Kongre süreci nasıl geçecek?
Bu dönem şanslıyız, çünkü ağabey diyebileceğimiz iki önemli Bakanımız var. Tecrübeli, başarılı iki bakanımız var. Onların önderliğinde, onlarla beraber, ilk defa İzmir milletvekilleri bir birlik beraberlik yakalamış durumda. Tek ses, tek vücut olmuş durumdayız. Ben inanıyorum ki bu tek ses, bu tek vücut, bu enerji teşkilatlarımıza da yansıyacak ve binlerce teşkilat üyemiz tek vücut halinde önümüzdeki süreçte yer alacak.
İl Başkanı Ömer Cihat Akay’ın seçim sürecindeki performansını nasıl buluyorsunuz?

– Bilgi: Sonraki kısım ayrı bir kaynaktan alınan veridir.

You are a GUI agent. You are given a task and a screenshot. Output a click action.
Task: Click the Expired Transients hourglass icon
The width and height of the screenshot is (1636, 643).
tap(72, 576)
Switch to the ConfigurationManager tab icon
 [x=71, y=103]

İl Başkanımızın yeni olmasına rağmen yinede çok başarılı bir seçim çalışması yürüttü. Kısa bir süre içerisinde partiyi iyi bir koordinasyon sağladı. Herkesi kucakladı, çok büyük bir sorun olmadan iyi bir seçim süreci yürüttü. Tabi burada Bakanlarımızın da büyük katkıları oldu. Teşkilatımızın birlik ve beraberliği sağlamasında bir ağabey görevi olarak çok büyük katkıları oldu. İnşallah önümüzdeki süreç daha güzel olacak.
Akay’ın kongrede aday olmasını destekler misiniz?
İl Başkanımız önümüzdeki süreçte il başkanlığına aday olabilir, ama bu bizim söylememizle olacak bir şey değil. Buna karar verecek olan İzmir ve genel merkez teşkilatıdır. Devam ederse daha da tecrübe kazanmış, seçilmiş bir il başkanı olarak daha da başarılı işler ortaya koyacağını düşünüyorum. Teşkilattan gelen isimler olarak, bizim il başkanımızla çok iyi bir ilişkimiz var. Bunun devam etmesini isteriz.